§ **Data excerpts**
Content starts

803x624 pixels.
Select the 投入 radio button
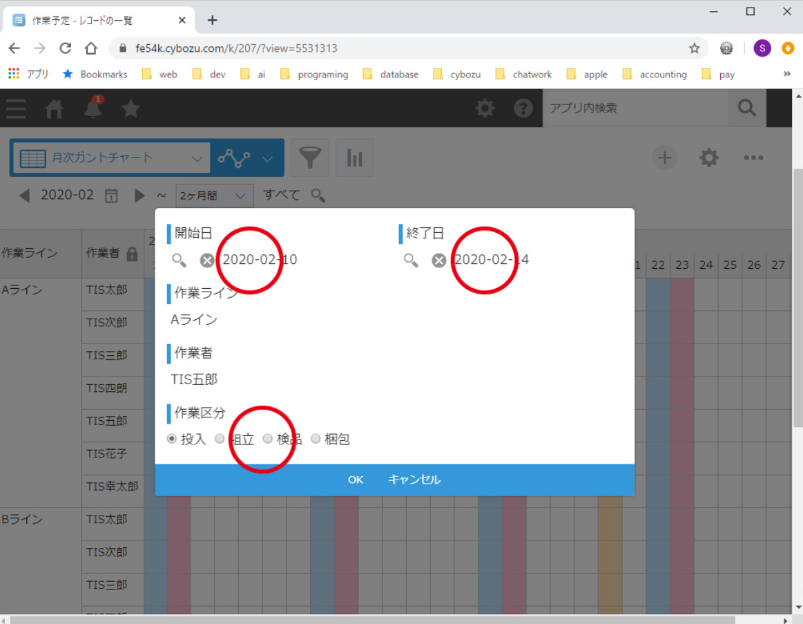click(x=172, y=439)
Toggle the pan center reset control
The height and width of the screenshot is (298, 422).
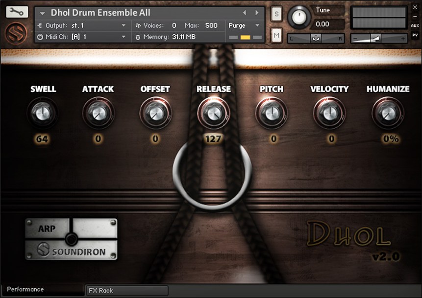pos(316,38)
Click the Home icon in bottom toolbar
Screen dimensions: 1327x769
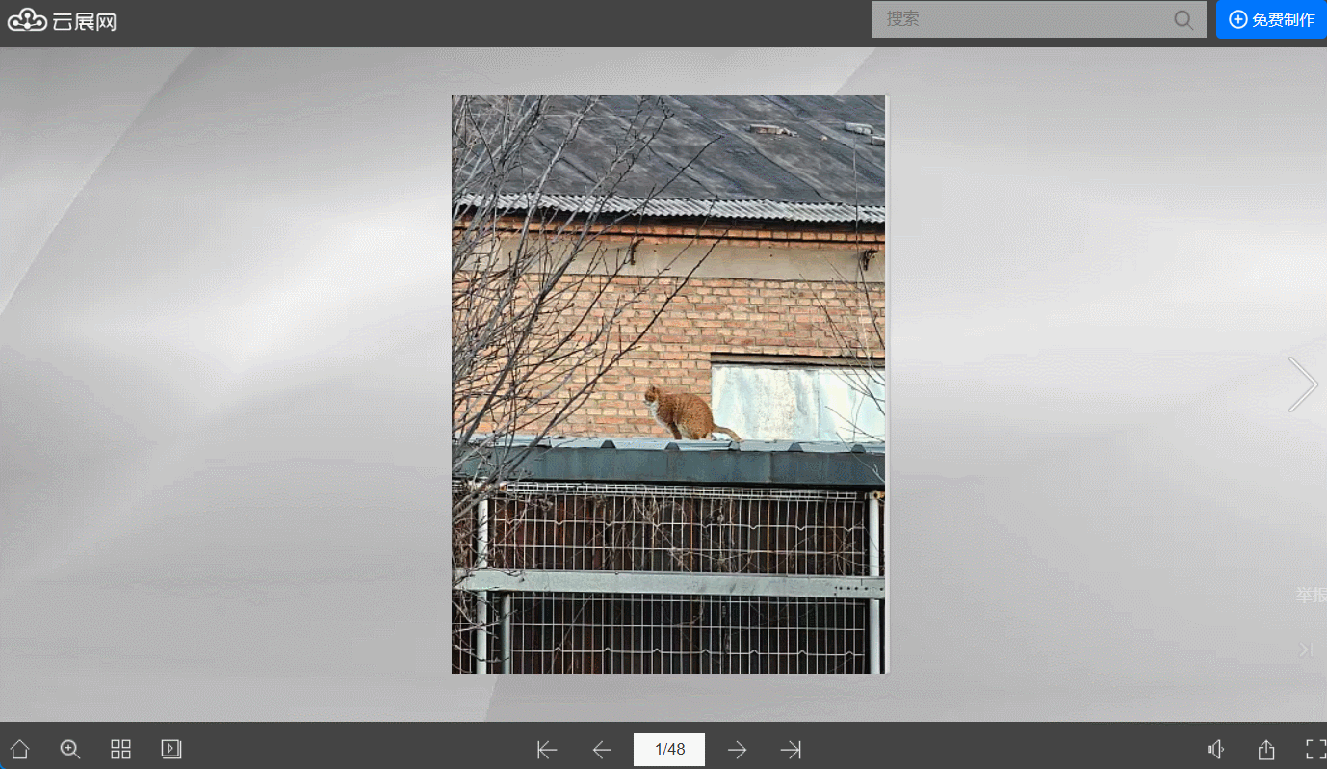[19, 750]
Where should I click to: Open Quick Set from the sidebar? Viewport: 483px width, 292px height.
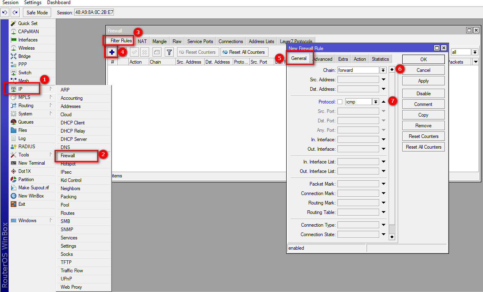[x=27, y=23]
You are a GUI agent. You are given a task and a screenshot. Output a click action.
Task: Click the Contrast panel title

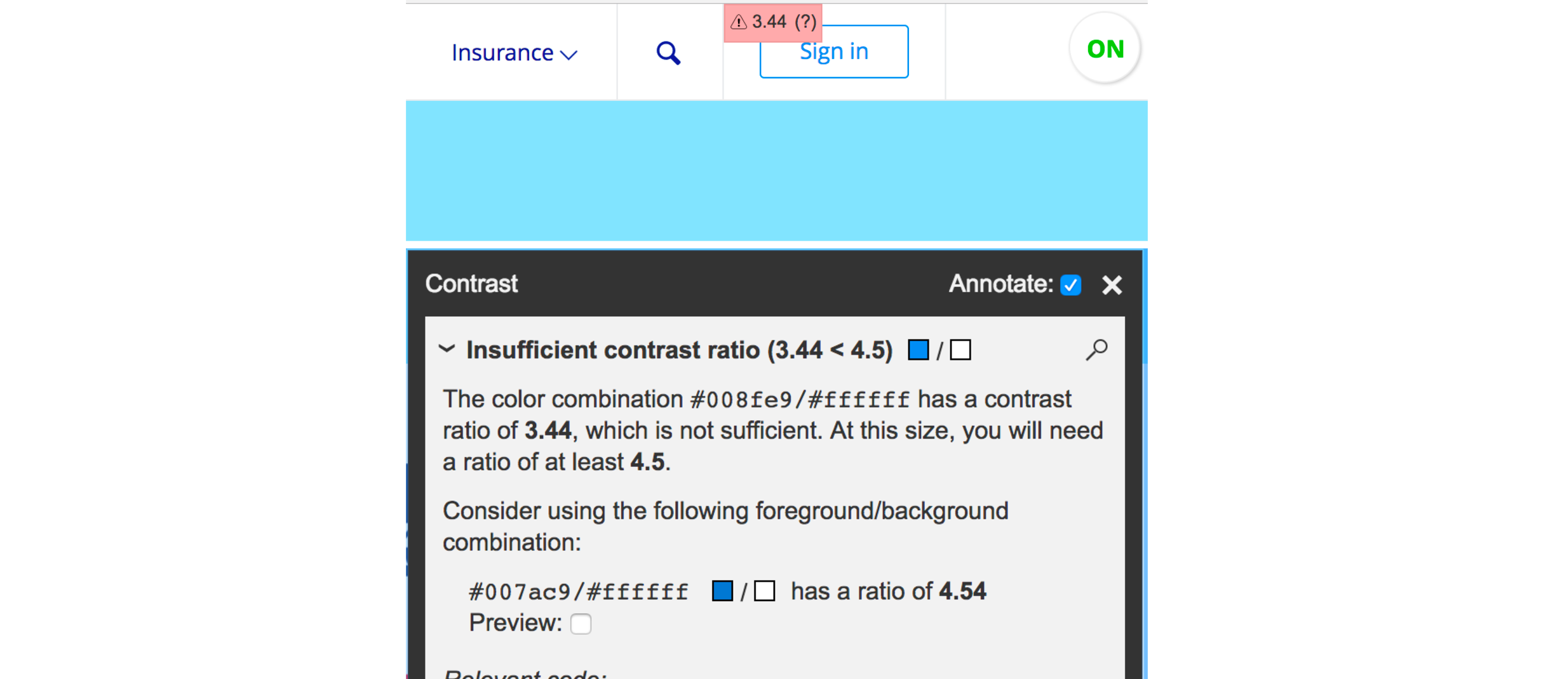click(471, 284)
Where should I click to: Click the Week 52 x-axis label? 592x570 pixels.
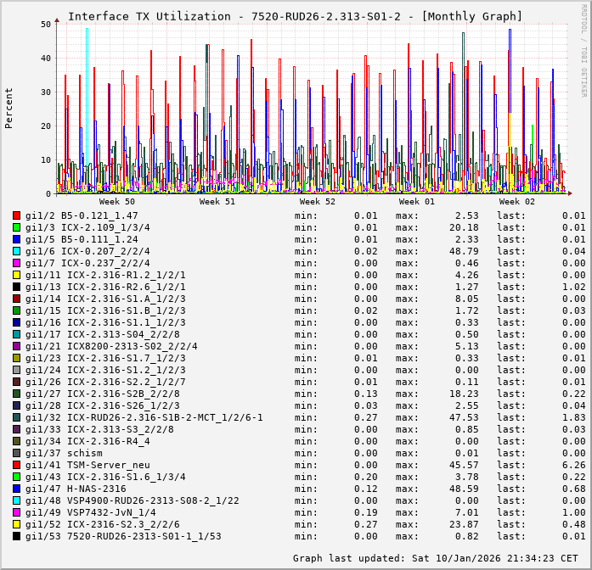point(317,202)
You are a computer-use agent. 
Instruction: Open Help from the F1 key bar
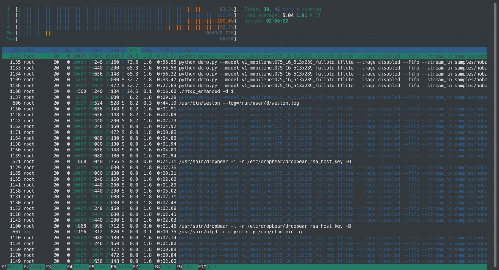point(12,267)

Content ends
Content starts

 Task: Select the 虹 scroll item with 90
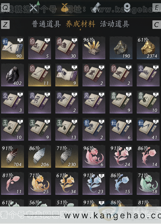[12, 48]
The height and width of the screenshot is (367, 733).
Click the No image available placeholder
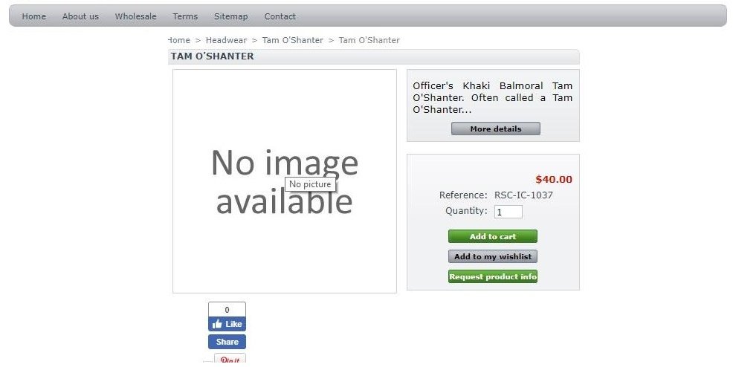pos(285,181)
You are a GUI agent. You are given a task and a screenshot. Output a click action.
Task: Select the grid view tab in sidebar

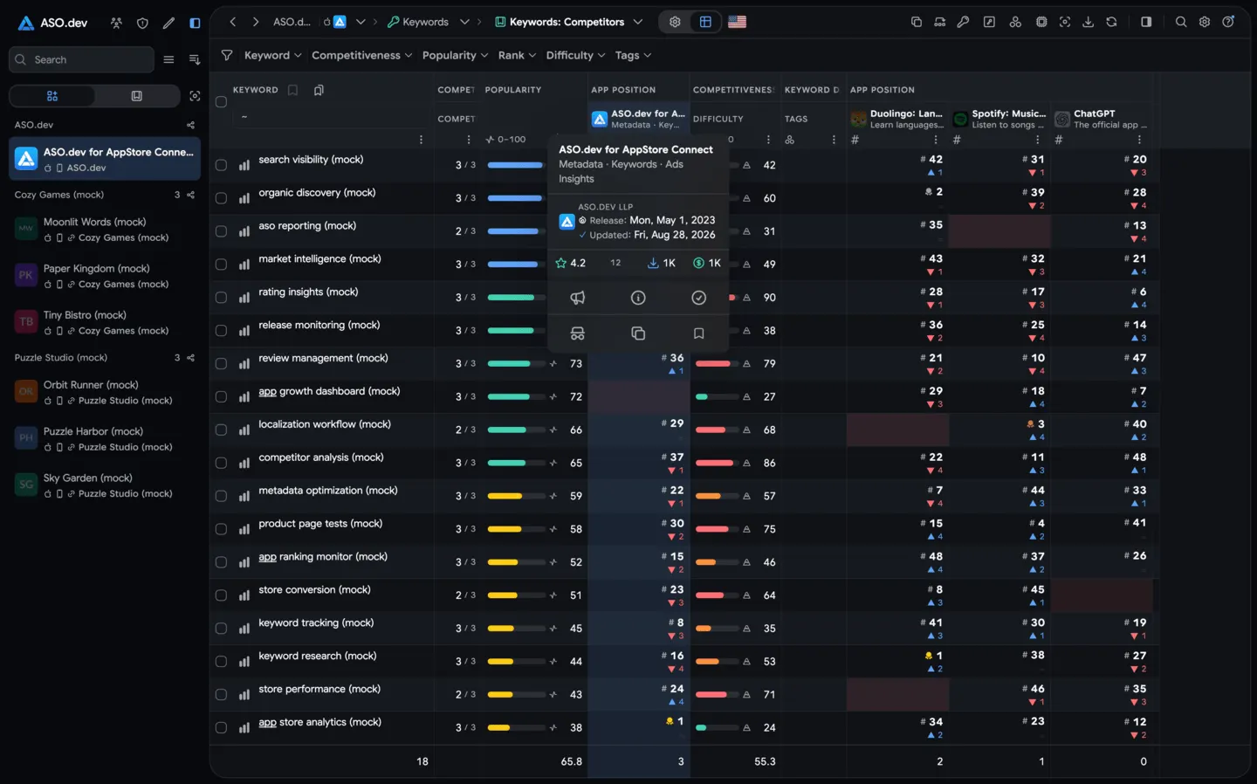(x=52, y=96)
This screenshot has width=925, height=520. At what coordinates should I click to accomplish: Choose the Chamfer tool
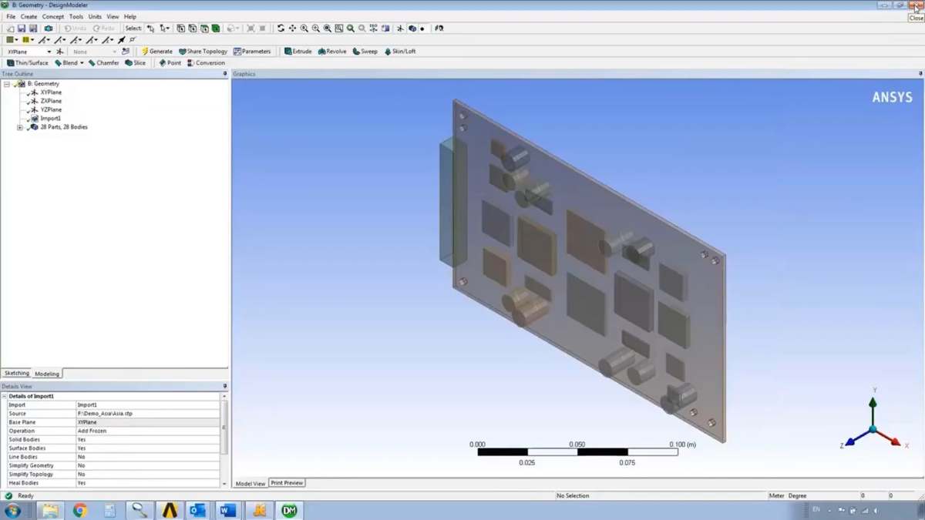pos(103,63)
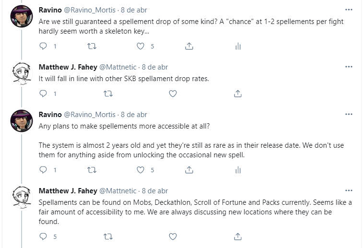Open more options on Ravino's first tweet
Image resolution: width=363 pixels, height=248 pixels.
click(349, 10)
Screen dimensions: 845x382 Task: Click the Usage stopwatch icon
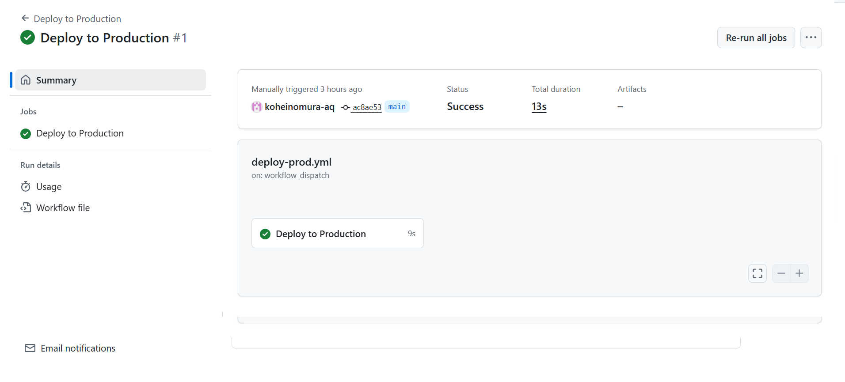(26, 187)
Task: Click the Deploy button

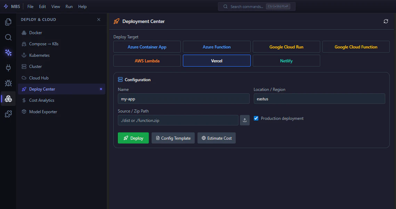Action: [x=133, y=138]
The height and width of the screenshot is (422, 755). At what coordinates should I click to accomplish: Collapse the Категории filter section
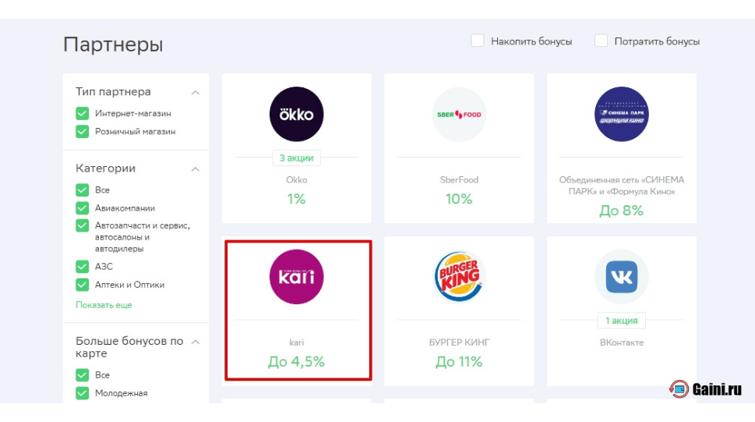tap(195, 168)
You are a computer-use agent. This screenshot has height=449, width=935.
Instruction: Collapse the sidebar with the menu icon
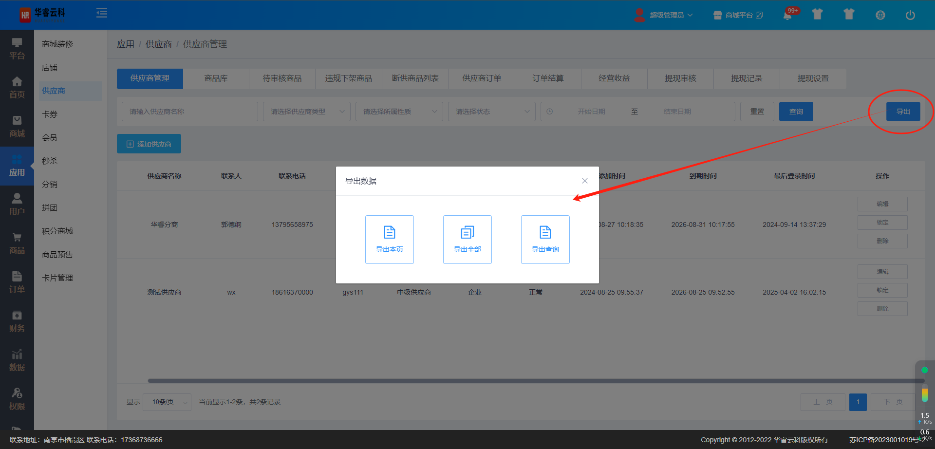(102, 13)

Content ends
Content starts

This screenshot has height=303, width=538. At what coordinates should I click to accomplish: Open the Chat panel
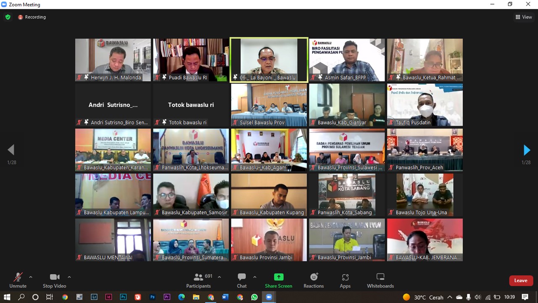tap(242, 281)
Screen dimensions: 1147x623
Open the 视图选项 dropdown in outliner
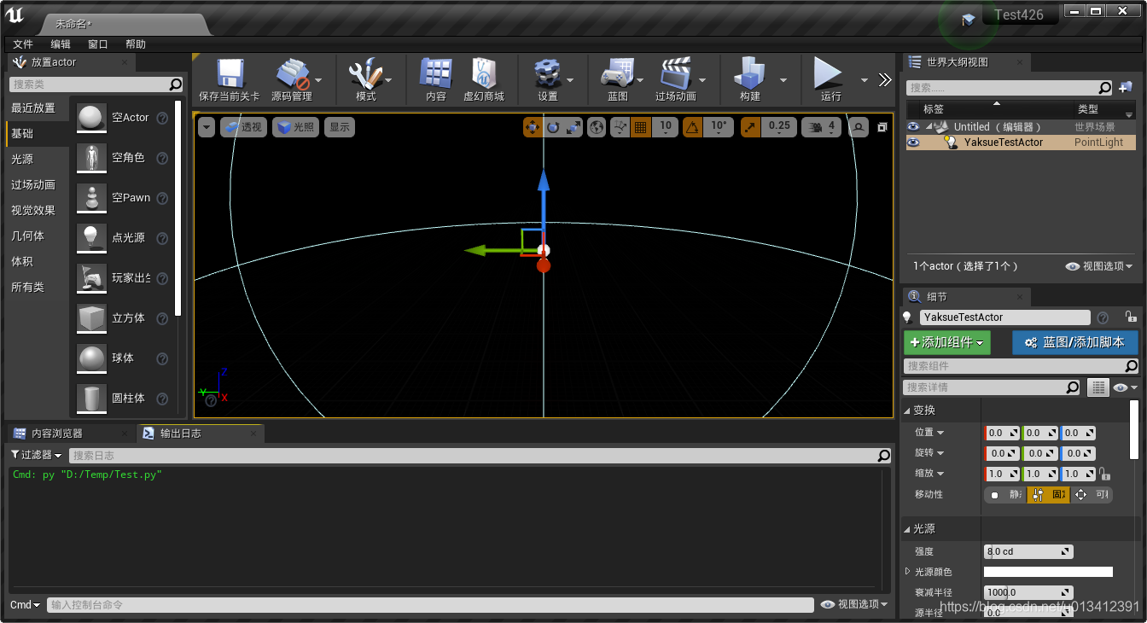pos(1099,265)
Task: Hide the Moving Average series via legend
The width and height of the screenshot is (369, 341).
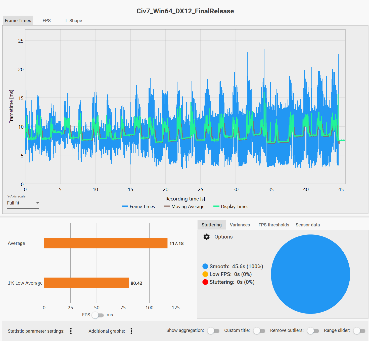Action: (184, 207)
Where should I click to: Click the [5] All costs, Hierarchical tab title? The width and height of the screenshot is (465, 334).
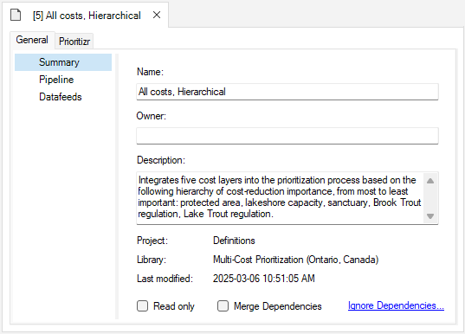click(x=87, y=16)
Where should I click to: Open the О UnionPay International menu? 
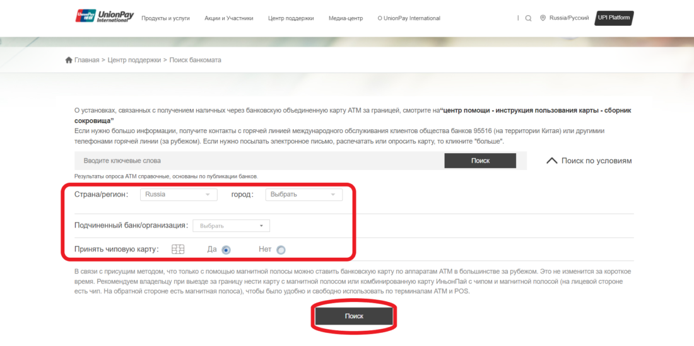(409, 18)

Content ends

§ **Work item**
Return each line of the listing that holds the word "agent".

§ **Finished task**
You are a GUI agent. You are given a task and a screenshot. Output a click action.
You are a computer-use agent. 
You are a GUI agent. You are given a task and a screenshot. Output a click action.
You are a computer-use agent. This screenshot has height=449, width=935.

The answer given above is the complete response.